I think the function of that particular O-ring is seat on the top basket lid. It keeps the flow down the side and through the bottom of the baskets to the impeller. If missing the water will got suck in from the top and bypassing them the media basket - at least some of it any way.

So, I would stretch it a little bit and complete the ring.


----------



## Diztrbd1 (Apr 21, 2010)

Gordon is actually right Gary. Going by the pic on the parts list the o-ring is split
841632-00 - Rena Filstar XP Impeller Cover Seal/O-Ring 
Rotor-Impellers | Planet Rena Factory Direct
never had mine off either lol


----------



## roshan (Jul 19, 2010)

As suggested earlier, you need a way (valve) to control the outflow (not the inlet) so your canister does not such in air from the tank overflow just like your bath tub forming a vortex when draining.[/QUOTE]

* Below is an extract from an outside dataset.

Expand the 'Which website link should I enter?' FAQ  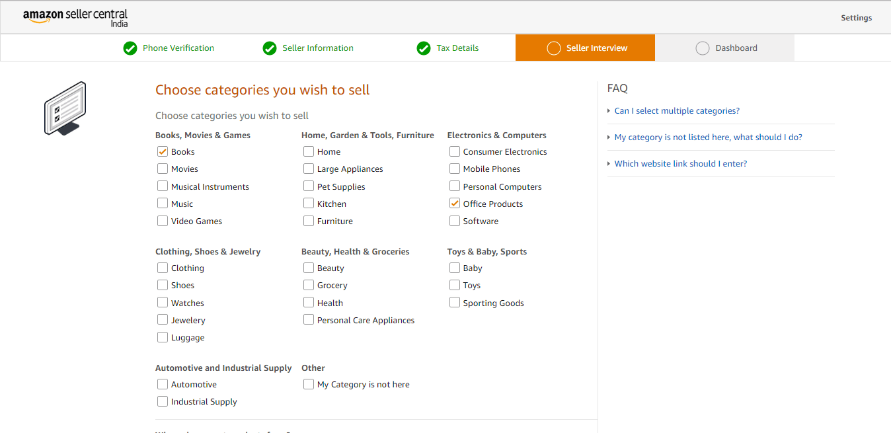click(680, 164)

Any ideas about how to set up a valve, should i cut into the hose and fnd a valve to attach?. Also i dont have a overflow tank, just a direct set up.

Thanks for the help....all of you


----------



## fkshiu (Apr 22, 2010)

I don't think this will work. An overflow like what you've got your canister hooked up to is designed to do just that: overflow. Every time power gets shut to the canister the water level in the tank will drop so that it is no longer overflowing leaving your canister intake empty. The result is that when the power is turned back on there will necessarily be a lot of air sucked into the canister filter causing a whole lot of gurgling at best or cavitation. A canister filter is designed to work as a closed-loop system - no air ever enters the canister. In contrast, an overflow/sump setup is an open system. You are mixing two types of systems which were never designed to worked with each other.


----------



## roshan (Jul 19, 2010)

Thanks for the input, i know that this is how the tank was run previously so i am not sure how they did it, mind you all they had in the tank at the time was one Arrowana and nothing else, still i will give it a try and see what happens, if worse comes to worse i will buy the tubing for the XP3. one questin though, what if i never turn off the power?. I am aware i cold get a power outage may occur, i will put the canister in a bucket in case that happens.


----------



## gklaw (May 31, 2010)

Not the prefer way as noted by others and earlier. If you shall insist, cut the output hose and splice in a good ball valve which is easier to adjust - the blue handle type from Corix works great rather than cheap junk from HomeDepot with the red handle. Get the threaded end one and thread in two bard adapter to suit the hose and gear clamps. 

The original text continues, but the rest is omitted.